— START OF Selected extract —
Studio album by Eno
- Released: November 1974
- Recorded: September 1974
- Studios: Island, London
- Genres: Art rock; art pop; avant-pop; experimental rock;
- Length: 48:14
- Label: Island
- Producer: Eno

Eno chronology
| Here Come the Warm Jets (1974) | Taking Tiger Mountain (By Strategy) (1974) | Another Green World (1975) |

= Taking Tiger Mountain (By Strategy) =

Taking Tiger Mountain (By Strategy) is the second solo studio album by the English musician Brian Eno (mononymously credited as "Eno"), released in November 1974 by Island Records. Unlike his debut album Here Come the Warm Jets, which featured sixteen musicians, this album utilized a core band of five instrumentalists: Eno (keyboards, guitar), Phil Manzanera (guitar), Brian Turrington (bass guitar), Freddie Smith (drums), and Robert Wyatt (percussion), augmented by guest players on some tracks. Manzanera also participated in the writing and production. To help guide the musicians, Eno and Peter Schmidt developed instruction cards called Oblique Strategies to facilitate creativity during the recording process.
— END OF Selected extract —
— START OF Record excerpts —
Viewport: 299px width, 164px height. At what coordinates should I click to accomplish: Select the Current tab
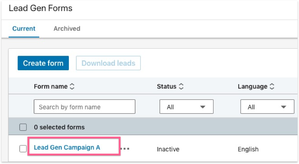(24, 28)
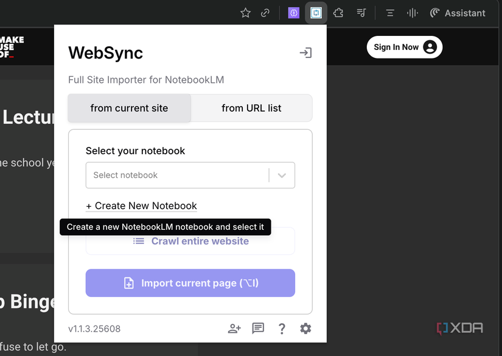Click the Import current page button

pyautogui.click(x=190, y=283)
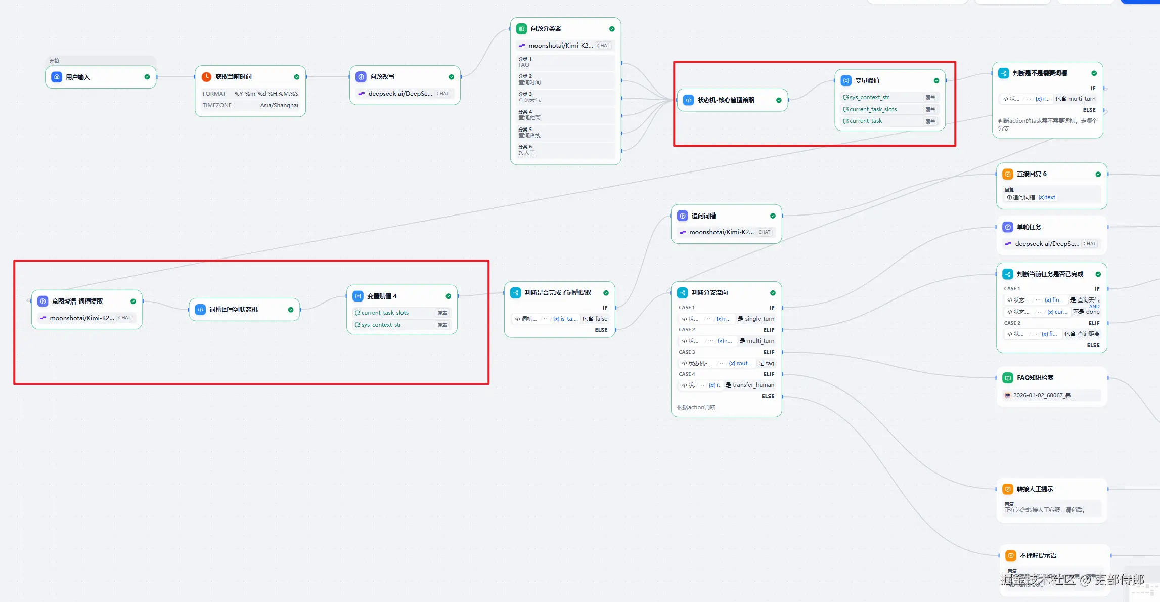Click the green 问题分类器 classifier icon
The height and width of the screenshot is (602, 1160).
click(x=521, y=29)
— END OF Record excerpts —
Exercise aim: Name the five instrumentalists of the core band on Taking Tiger Mountain (By Strategy), as the album text lists them, each with the instrument it gives.

In response:
- Eno: keyboards, guitar
- Phil Manzanera: guitar
- Brian Turrington: bass guitar
- Freddie Smith: drums
- Robert Wyatt: percussion